**PAGE EXTRACT:**
Why wholesale eviction of low-priority sections rather than partial truncation? Two reasons. First, prompt-cache determinism, the same retrieval-hit set must produce the same context string every turn so OpenAI's prompt cache keeps hitting; partial truncation produces near-identical-but-not-identical strings on every turn and destroys the cache. Second, losing a partial methodology section confuses the planner more than losing a low-signal schedule section entirely.

Hornuf et al.'s finding that quantitative firm-specific data outperforms qualitative narratives is encoded directly in the priority order: fund_profile and compliance_profile sit near the top; style_sample and reference_report sit at the bottom. The corpus is not a flat bag of chunks. It is a budgeted, priority-ranked, deterministic ledger.

Stages 01–02, Intent classification and authorization gate. These are the next-cycle close. The data structure is settled, a deterministic intent → kinds mapping defined in one file, and the storage layer already accepts a kind filter. What remains is the orchestrator passing the right list into the retrieval call. Cycle 8.

# client_knowledge_base.py, the next-cycle close (cycle 8)
KINDS_BY_INTENT: dict[ChatIntent, list[CorpusKind]] = {
    "performance":   ["run", "fund_profile", "dataset_summary"],
    "compliance":    ["compliance_profile", "org_profile", "methodology"],
    "methodology":   ["methodology", "fund_profile", "reference_report"],
    "narrative":     ["style_sample", "report_edit_pattern", "reference_report"],
    "attribution":   ["run", "methodology", "fund_profile"],
}

The roadmap, grounded in numbers

Four changes follow directly from the findings above:

• 1
  Switch IVFFlat → HNSW once tenant scale crosses the index threshold. Today, IVFFlat is created lazily once a tenant has ≥1,000 vectors, with lists scaled to min(sqrt(count), 100); below that we sequential-scan inside the scope, which is faster anyway. That is correct for current scale but suboptimal once tenants reach 10K+ vectors. HNSW is more accurate at every size below 100K rows with comparable query latency. pgvector supports HNSW since v0.5.0.

**AVAILABLE DATA:**
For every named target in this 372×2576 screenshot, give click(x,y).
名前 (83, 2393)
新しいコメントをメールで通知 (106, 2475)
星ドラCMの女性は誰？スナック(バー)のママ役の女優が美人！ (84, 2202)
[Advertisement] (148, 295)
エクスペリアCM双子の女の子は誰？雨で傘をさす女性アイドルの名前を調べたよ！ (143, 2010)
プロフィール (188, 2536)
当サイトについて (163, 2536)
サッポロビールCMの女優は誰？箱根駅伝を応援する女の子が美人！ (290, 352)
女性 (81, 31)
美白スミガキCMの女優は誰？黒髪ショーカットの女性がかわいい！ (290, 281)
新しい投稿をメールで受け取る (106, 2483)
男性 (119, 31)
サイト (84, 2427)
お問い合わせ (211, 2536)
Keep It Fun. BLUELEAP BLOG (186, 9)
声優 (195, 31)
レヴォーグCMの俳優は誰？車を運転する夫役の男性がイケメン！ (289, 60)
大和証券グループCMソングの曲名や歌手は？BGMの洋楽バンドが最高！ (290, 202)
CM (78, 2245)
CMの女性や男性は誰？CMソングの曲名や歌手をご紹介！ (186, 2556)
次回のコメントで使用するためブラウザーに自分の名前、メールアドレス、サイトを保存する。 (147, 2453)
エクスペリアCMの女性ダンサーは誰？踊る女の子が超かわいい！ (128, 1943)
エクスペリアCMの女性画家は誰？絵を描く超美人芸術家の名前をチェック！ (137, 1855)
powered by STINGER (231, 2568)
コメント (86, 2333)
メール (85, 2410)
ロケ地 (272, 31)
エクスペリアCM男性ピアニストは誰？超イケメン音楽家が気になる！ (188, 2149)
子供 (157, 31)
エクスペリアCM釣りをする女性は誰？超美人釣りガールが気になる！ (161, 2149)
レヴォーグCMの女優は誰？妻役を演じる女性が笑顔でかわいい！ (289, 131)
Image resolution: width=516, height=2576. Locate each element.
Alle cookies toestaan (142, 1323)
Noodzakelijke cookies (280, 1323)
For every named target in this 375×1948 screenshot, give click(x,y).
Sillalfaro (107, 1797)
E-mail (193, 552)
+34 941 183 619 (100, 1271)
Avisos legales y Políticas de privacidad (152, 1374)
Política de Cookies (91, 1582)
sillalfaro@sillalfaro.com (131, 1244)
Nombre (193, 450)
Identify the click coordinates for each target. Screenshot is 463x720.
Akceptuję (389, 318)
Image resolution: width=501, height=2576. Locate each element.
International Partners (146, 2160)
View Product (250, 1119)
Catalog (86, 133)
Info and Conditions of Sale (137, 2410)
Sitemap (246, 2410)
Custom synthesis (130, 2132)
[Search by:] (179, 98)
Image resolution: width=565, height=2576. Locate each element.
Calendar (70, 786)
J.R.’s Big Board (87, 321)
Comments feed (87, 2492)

**REQUIRED ACTIONS:**
a) From the retrieval design notes above, output exactly the part that opens with the words containing "Why wholesale eviction" and closes with "priority-ranked, deterministic ledger.".
b) According to the retrieval design notes, since which pgvector version has HNSW been supported?
c) Take the retrieval design notes further, continuing from the last sentence shown.

**ANSWERS GIVEN:**
a)
Why wholesale eviction of low-priority sections rather than partial truncation? Two reasons. First, prompt-cache determinism, the same retrieval-hit set must produce the same context string every turn so OpenAI's prompt cache keeps hitting; partial truncation produces near-identical-but-not-identical strings on every turn and destroys the cache. Second, losing a partial methodology section confuses the planner more than losing a low-signal schedule section entirely.

Hornuf et al.'s finding that quantitative firm-specific data outperforms qualitative narratives is encoded directly in the priority order: fund_profile and compliance_profile sit near the top; style_sample and reference_report sit at the bottom. The corpus is not a flat bag of chunks. It is a budgeted, priority-ranked, deterministic ledger.

b) v0.5.0

c)
• 2
  Add neural reranking, JinaReranker v2. The IEEE March 2026 ablation makes the case unambiguous: +15.5pp correctness from a single cross-encoder pass over top-30 candidates. 278M parameters, multilingual (108 languages, relevant for DACH clients). Adaptive cutoffs (cumulative probability ≥55% or score cliff >0.15) prevent context dilution.
• 3
  Implement hybrid BM25 + vector with RRF. Pure cosine similarity loses on exact-match terminology, fund names, ISIN codes, regulatory references, KPI labels. The RRF formula 1/(60 + r_FTS) + 1/(60 + r_semantic) is implementable directly against the existing pgvector + Postgres FTS stack.
• 4
  Build the evaluation harness. Without a way to measure Recall@5, MRR, and faithfulness against held-out user sessions, every change above is invisible. This is the prerequisite for everything else. The metrics framework from FinSage (Faithful evaluation, mean score, pass rate, response time) is the template.

Where this is going

The Self-Driving Portfolio paper's framing is the trajectory. The Investment Policy Statement is the operational design domain for an agent fleet. The compliance profile in Nexqion is the same construct one layer down, it constrains the retrieval and analysis agents the way an IPS constrains a portfolio construction agent fleet.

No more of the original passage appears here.